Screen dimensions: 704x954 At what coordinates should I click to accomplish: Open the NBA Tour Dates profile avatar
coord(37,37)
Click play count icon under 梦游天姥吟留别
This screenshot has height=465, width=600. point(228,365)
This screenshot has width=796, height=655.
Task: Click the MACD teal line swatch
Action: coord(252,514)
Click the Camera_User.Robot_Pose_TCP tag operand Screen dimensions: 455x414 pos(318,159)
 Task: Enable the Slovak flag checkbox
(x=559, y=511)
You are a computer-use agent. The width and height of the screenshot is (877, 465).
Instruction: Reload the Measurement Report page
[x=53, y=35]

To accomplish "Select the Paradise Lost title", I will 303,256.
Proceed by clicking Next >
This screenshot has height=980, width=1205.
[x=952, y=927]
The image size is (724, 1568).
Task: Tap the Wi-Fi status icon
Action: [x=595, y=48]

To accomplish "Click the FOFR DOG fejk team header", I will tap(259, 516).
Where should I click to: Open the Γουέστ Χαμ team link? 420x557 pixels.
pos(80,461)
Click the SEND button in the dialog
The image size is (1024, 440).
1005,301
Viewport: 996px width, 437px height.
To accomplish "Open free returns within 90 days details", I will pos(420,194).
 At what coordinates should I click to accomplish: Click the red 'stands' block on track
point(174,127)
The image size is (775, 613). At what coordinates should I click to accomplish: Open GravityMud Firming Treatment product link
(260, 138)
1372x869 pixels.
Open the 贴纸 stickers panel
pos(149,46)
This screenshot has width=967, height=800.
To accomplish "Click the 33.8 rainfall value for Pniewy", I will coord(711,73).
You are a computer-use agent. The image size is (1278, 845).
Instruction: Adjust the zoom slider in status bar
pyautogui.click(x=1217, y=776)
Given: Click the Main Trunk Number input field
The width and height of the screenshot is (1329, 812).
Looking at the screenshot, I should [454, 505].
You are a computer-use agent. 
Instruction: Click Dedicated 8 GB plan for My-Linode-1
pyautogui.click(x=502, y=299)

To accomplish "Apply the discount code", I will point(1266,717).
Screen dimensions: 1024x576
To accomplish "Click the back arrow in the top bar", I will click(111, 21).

§

*What the task asks*: Could you set down every line above exactly as written?

*Response for this exercise*:
Screen dimensions: 704x954 At what coordinates should I click to accomplish: Open the NBA Tour Dates profile avatar
coord(37,37)
Click play count icon under 梦游天姥吟留别
This screenshot has height=465, width=600. point(228,365)
This screenshot has width=796, height=655.
Task: Click the MACD teal line swatch
Action: coord(252,514)
Click the Camera_User.Robot_Pose_TCP tag operand Screen dimensions: 455x414 pos(318,159)
 Task: Enable the Slovak flag checkbox
(x=559, y=511)
You are a computer-use agent. The width and height of the screenshot is (877, 465).
Instruction: Reload the Measurement Report page
[x=53, y=35]

To accomplish "Select the Paradise Lost title", I will 303,256.
Proceed by clicking Next >
This screenshot has height=980, width=1205.
[x=952, y=927]
The image size is (724, 1568).
Task: Tap the Wi-Fi status icon
Action: [x=595, y=48]

To accomplish "Click the FOFR DOG fejk team header", I will tap(259, 516).
Where should I click to: Open the Γουέστ Χαμ team link? 420x557 pixels.
pos(80,461)
Click the SEND button in the dialog
The image size is (1024, 440).
1005,301
Viewport: 996px width, 437px height.
To accomplish "Open free returns within 90 days details", I will pos(420,194).
 At what coordinates should I click to accomplish: Click the red 'stands' block on track
point(174,127)
The image size is (775, 613). At what coordinates should I click to accomplish: Open GravityMud Firming Treatment product link
(260, 138)
1372x869 pixels.
Open the 贴纸 stickers panel
pos(149,46)
This screenshot has width=967, height=800.
To accomplish "Click the 33.8 rainfall value for Pniewy", I will coord(711,73).
You are a computer-use agent. The image size is (1278, 845).
Instruction: Adjust the zoom slider in status bar
pyautogui.click(x=1217, y=776)
Given: Click the Main Trunk Number input field
The width and height of the screenshot is (1329, 812).
Looking at the screenshot, I should [454, 505].
You are a computer-use agent. 
Instruction: Click Dedicated 8 GB plan for My-Linode-1
pyautogui.click(x=502, y=299)

To accomplish "Apply the discount code", I will point(1266,717).
Screen dimensions: 1024x576
To accomplish "Click the back arrow in the top bar", I will click(111, 21).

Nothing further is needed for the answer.